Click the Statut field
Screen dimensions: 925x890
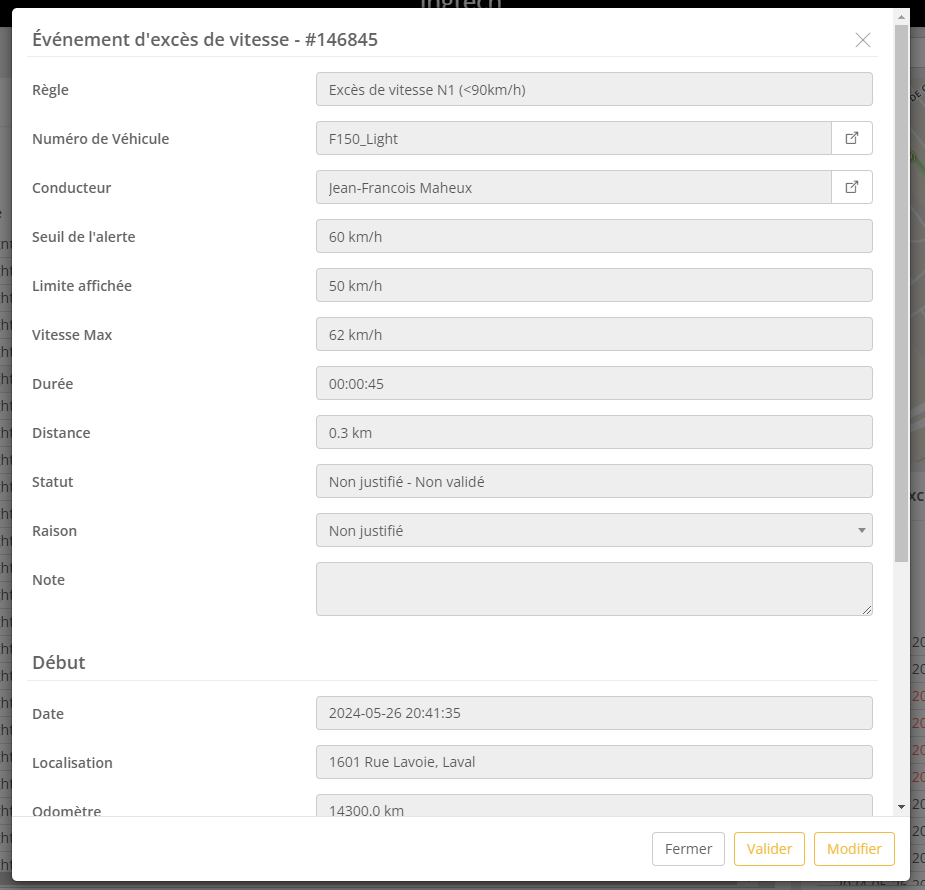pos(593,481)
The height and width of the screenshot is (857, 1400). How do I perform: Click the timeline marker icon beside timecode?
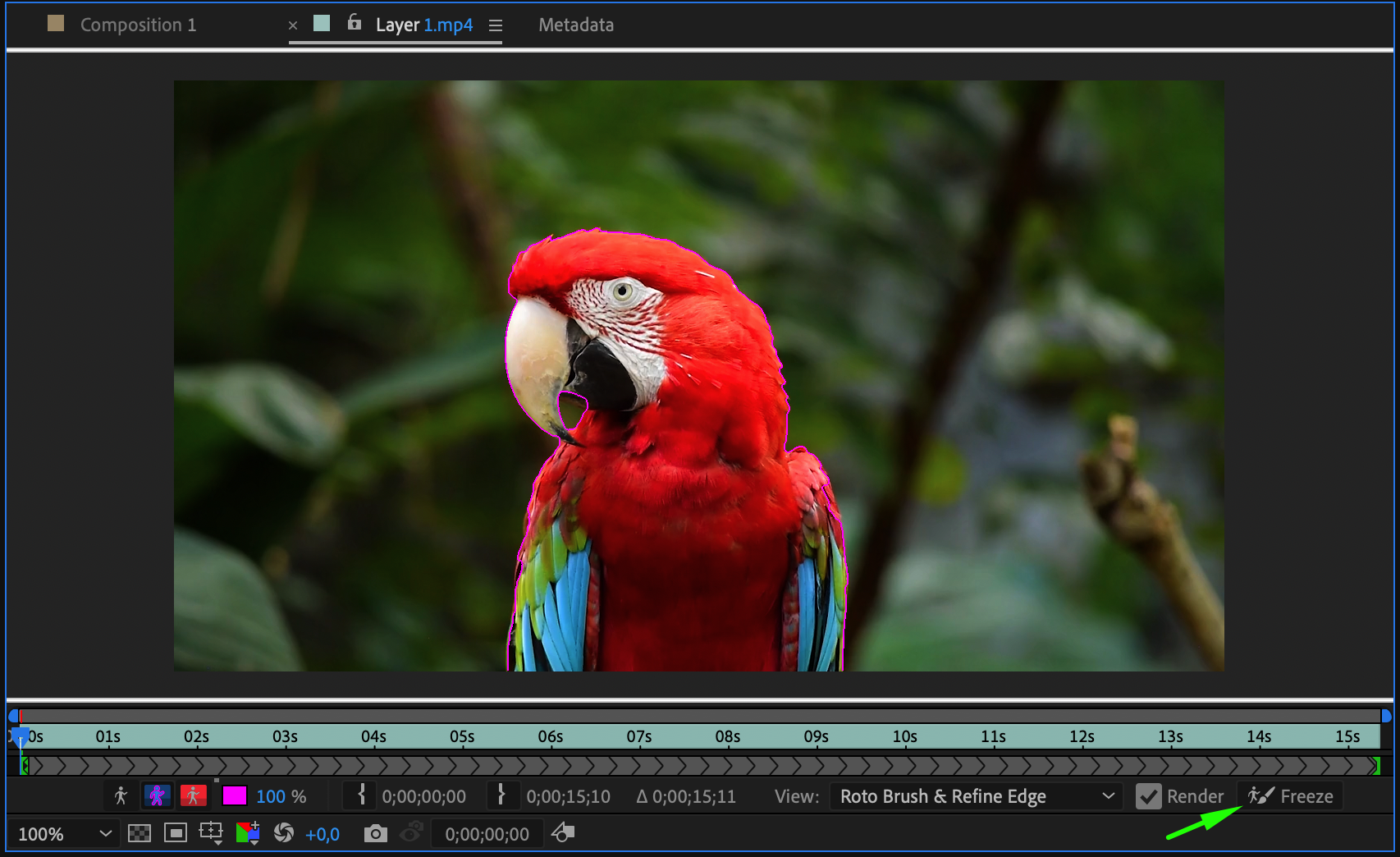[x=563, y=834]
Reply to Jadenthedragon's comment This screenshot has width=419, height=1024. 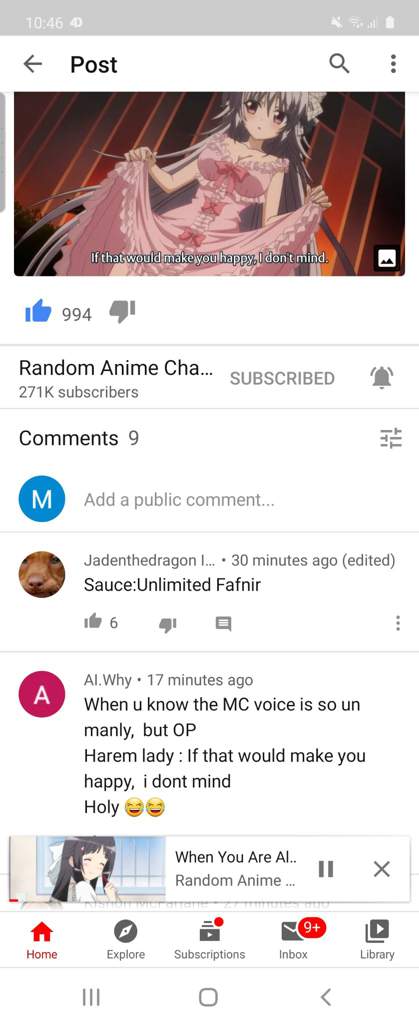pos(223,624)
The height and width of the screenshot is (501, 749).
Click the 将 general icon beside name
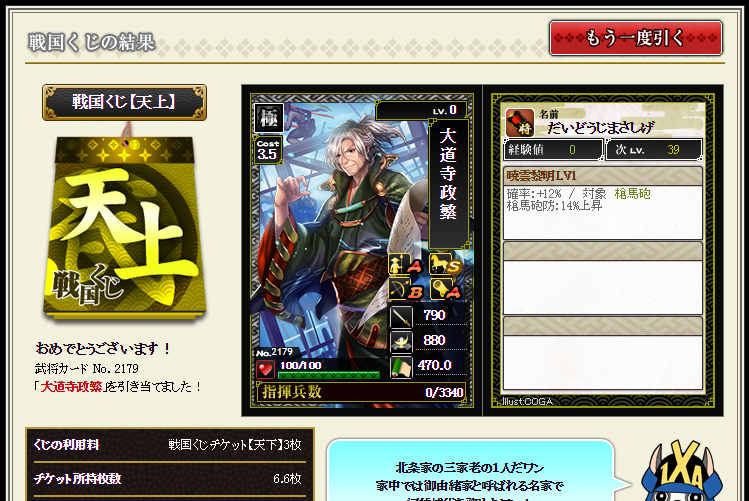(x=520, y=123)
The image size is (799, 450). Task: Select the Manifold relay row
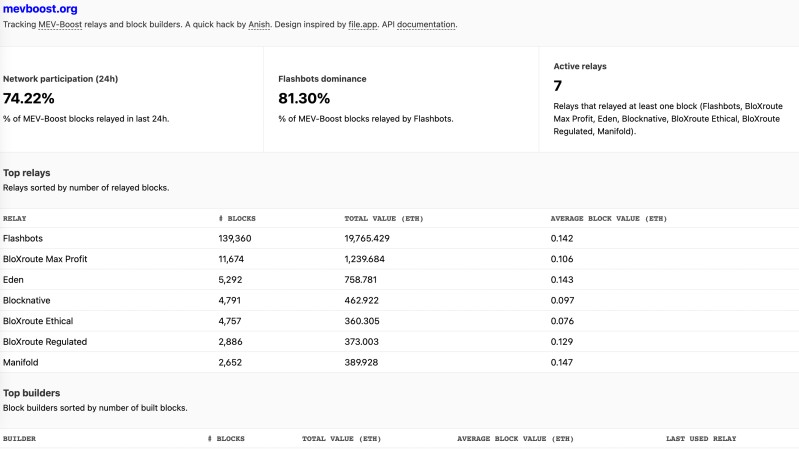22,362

———

### WHAT NEEDS TO BE DONE
Convert the lines from the one containing "The image size" through the end of the rows into a Markdown table with the columns Line No. and Text. Skip blank lines and leave the pictures out.

### SOLUTION
| Line No. | Text |
|---|---|
| 1 | The image size is (799, 450). Task: Select the Manifold relay row |
| 2 | 22,362 |